No centro de toda discussão sobre superendividamento, existe um conceito que funciona como um escudo para proteger o cidadão: o mínimo existencial. Mais do que um termo jurídico, ele representa o direito fundamental de toda pessoa de manter uma vida digna, mesmo ao enfrentar uma montanha de dívidas.
Meu nome é Adriano Hermida Maia, sou advogado especialista na defesa de devedores, e neste artigo, vou desmistificar o que é o mínimo existencial e como a sua correta aplicação na Justiça é a chave para a sua reabilitação financeira.
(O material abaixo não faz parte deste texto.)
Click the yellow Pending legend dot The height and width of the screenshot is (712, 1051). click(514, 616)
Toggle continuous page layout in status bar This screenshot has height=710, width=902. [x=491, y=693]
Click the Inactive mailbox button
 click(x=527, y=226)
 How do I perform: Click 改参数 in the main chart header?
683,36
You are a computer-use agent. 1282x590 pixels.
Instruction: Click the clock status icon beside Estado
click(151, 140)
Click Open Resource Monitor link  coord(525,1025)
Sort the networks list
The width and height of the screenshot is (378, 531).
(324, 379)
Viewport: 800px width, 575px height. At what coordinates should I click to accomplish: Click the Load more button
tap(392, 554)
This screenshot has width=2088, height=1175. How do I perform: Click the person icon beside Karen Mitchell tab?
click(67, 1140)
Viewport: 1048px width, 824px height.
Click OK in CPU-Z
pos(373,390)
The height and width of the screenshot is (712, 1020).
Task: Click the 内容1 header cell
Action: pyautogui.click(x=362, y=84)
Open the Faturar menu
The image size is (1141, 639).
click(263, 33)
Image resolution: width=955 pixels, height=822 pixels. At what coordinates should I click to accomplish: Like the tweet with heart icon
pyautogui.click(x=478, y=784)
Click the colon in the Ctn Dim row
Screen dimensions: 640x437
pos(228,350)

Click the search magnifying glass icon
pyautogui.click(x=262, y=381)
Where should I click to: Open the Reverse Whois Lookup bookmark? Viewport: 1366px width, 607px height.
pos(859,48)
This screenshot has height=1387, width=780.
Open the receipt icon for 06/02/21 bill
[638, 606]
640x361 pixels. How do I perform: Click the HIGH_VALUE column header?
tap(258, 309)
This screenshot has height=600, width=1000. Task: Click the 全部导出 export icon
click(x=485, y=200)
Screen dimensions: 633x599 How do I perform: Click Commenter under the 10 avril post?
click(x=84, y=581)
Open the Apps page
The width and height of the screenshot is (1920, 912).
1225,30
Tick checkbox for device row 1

Imagine que sua renda mensal é um bolo. Os credores, por meio de descontos em conta e parcelas, avançam sobre esse bolo, muitas vezes deixando apenas migalhas. O mínimo existencial é a fatia desse bolo que a lei declara como intocável. É a porção da sua renda que deve ser reservada para cobrir suas despesas essenciais e de sua família, como:
● Moradia (aluguel, condomínio, financiamento);
● Alimentação;
● Saúde (plano de saúde, medicamentos);
● Educação;
● Transporte;
● Contas básicas (água, luz, gás, internet).
O princípio por trás disso é simples e poderoso: a quitação de dívidas não pode custar a dignidade de uma pessoa. Primeiro, garante-se o direito de viver; depois, organiza-se o pagamento das obrigações financeiras.
Em 2022, o Governo Federal publicou o Decreto nº 11.150 (atualizado pelo Decreto nº 11.567/2023), que estabeleceu o valor de R$ 600,00 como o "mínimo existencial". Essa definição gerou enorme preocupação, pois é um valor evidentemente insuficiente para cobrir as despesas básicas de uma família na maior parte do Brasil.
Felizmente, o Poder Judiciário tem agido com sabedoria e sensibilidade. Os juízes e tribunais têm entendido que esse valor é apenas um ponto de partida, um piso, e não um teto que limita o direito do consumidor. A análise deve ser feita caso a caso, considerando a realidade financeira e as necessidades específicas de cada devedor.
AGRAVO DE INSTRUMENTO. AÇÃO DE REPACTUAÇÃO DE DÍVIDAS. DEVIDO O RECEBIMENTO E PROCESSAMENTO DA INICIAL. MÍNIMO EXISTENCIAL . VALOR PREVISTO NO DECRETO Nº 11.150/2022 QUE NÃO É ABSOLUTO. ADEQUAÇÃO DO FEITO DE ORIGEM AO PROCEDIMENTO PREVISTO NO CDC. Recurso contra decisão que determinou a emenda à inicial, sob pena de indeferimento . Situação concreta de superendividamento, diante da manifesta impossibilidade da autora para pagamento das dívidas (exigíveis e vincendas). Preenchimento dos requisitos para processamento da ação de repactuação de dívidas. Decisão impugnada que fez consideração sobre o mínimo existencial, sugerindo-se o atendimento do parâmetro do art. 3ª do Decreto nº 11 .150/2022 como requisito para recebimento da petição inicial. Descabimento. O elemento essencial do superendividamento consiste na manifesta impossibilidade do consumidor (de boa-fé) honrar os débitos de consumo. E o decreto que traçou apenas um piso (normativo) para identificação do mínimo existencial . Possibilidade, em tese, do caso concreto exigir fixação em patamar (valor) superior. Essa identificação do mínimo existencial, na verdade, será relevante para o plano de pagamento (voluntário ou impositivo). Recebimento da petição inicial e prosseguimento da ação. Observância ao procedimento previsto no CDC para a ação de repactuação de dívidas . DECISÃO REFORMADA. RECURSO PROVIDO, COM DETERMINAÇÃO.( TJ-SP — Agravo de Instrumento 22813557720248260000 Jales, Relator.: Alexandre David Malfatti, Data de Julgamento: 12/11/2024, 12ª Câmara de Direito Privado, Data de Publicação: 12/11/2024)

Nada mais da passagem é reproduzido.